The order of function invocation is important. The functions are invoked in the order they are defined in the YAML. In the example below, we have two input variables: query and documents. The query variable is expanded to a list of strings and stored in the variable questions. The documents variable is then contracted and the variable questions is immediately used as the num_tokens keyword parameter to the concat function.

            components:
            - name: shaper
              params:
                inputs:
                    query:
                      func: expand
                      output: questions
                      params:
                        expand_target: query
                        size:
                          func: len
                          params:
                            - documents
                    documents:
                      func: concat
                      output: documents
                      params:
                        docs: documents
                        delimiter: " "
                        num_tokens:
                            func: len
                            params:
                                - questions
              type: Shaper
            pipelines:
              - name: query
                nodes:
                  - name: shaper
                    inputs:
                      - Query

Security

The Shaper component prevents arbitrary code execution. There should be no dangerous exec or eval Python calls. Only the functions we have specified in the Shaper component are allowed to be invoked. The functions are specified in the constructor using immutable data structures.

This security measure might be relaxed in the future to allow users to specify their own functions. However, this change will require a more thorough security review.

Drawbacks and other considerations

Although a "normal use" of PromptNodes would not trigger a need for Shaper there are cases where its use is necessary. In cases where we can only use pipeline definitions to configure the pipeline (via YAML), we need to use it.
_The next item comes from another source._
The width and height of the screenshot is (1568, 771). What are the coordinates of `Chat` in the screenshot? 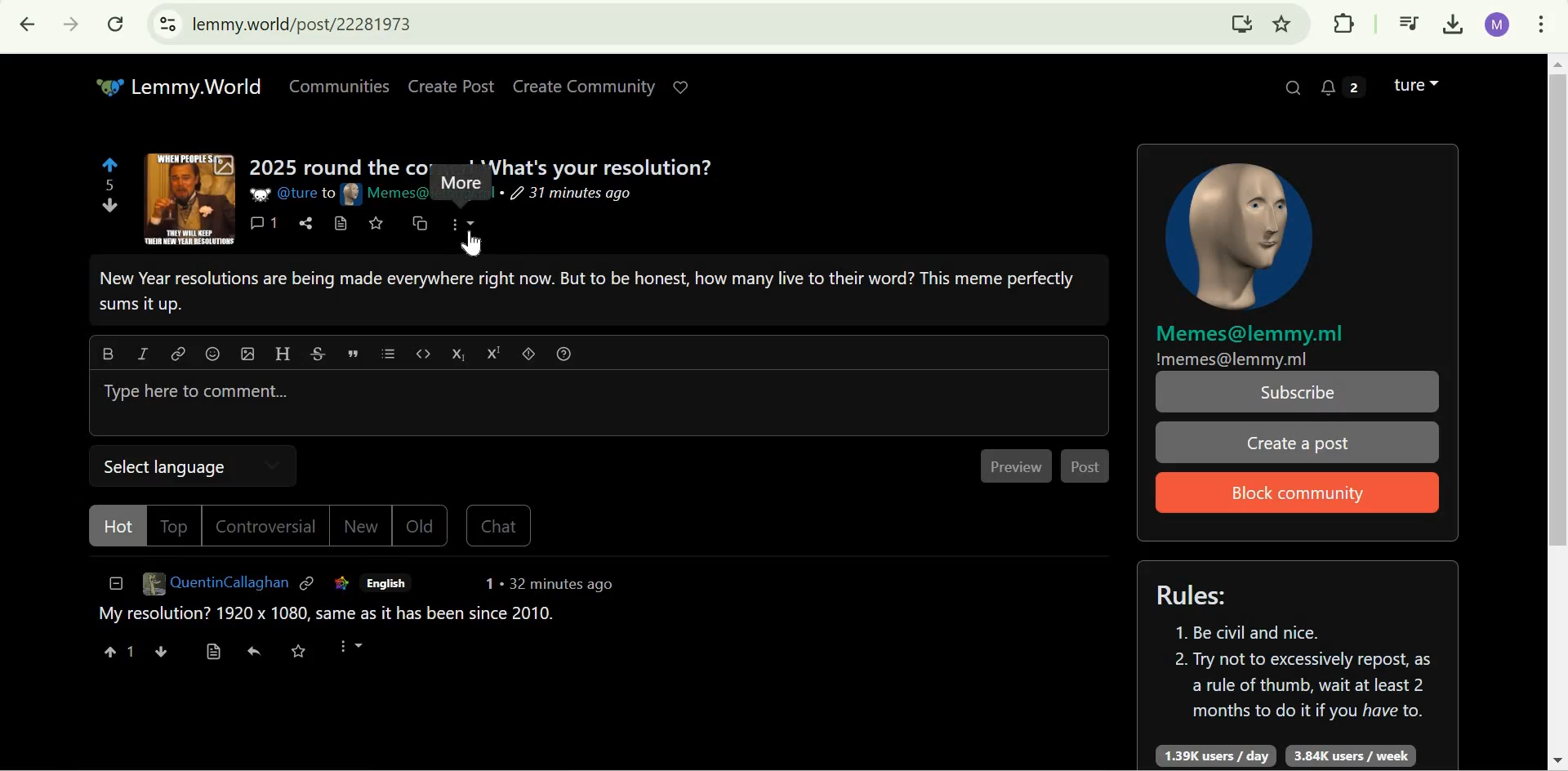 It's located at (499, 526).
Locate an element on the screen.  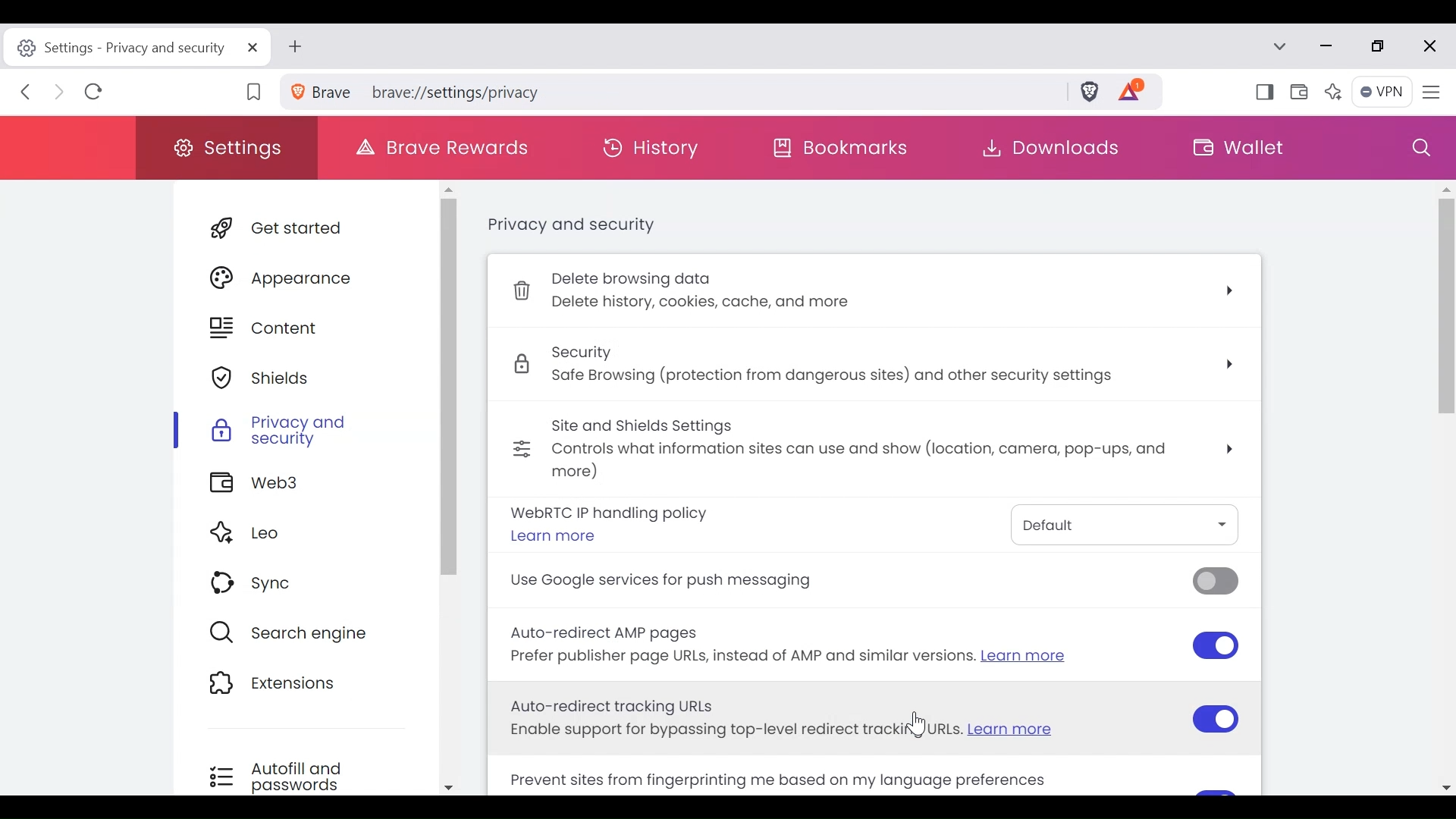
site and shields settings controls what information sites can use and show is located at coordinates (874, 450).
  • Implementation and maintenance cost should not be high.
  • Shaper is not really useful outside of Haystack pipeline.
  • Shaper could turn out to be useful in other use cases as well - i.e. declarative pre/post processing.
  • Shaper integrates well with PromptNodes and other components.
  • No braking changes to existing components.

Alternatives

A better solution would likely be a more general run method for components. This would allow us to arbitrarily define the pipeline invocation context. However even in those cases we'll need to use Shaper to modify existing variables in invocation context as needed.

Adoption strategy

Haystack users can start using Shaper in their pipelines immediately. There are no breaking changes to existing components or pipelines.

How we teach this

We will need docs update to teach users how to use Shaper. The docs will need to explain the motivation using Shaper and PromptNode examples. We also need to show the usage via tutorials.

Unresolved questions

Optional, but suggested for first drafts. What parts of the design are still TBD?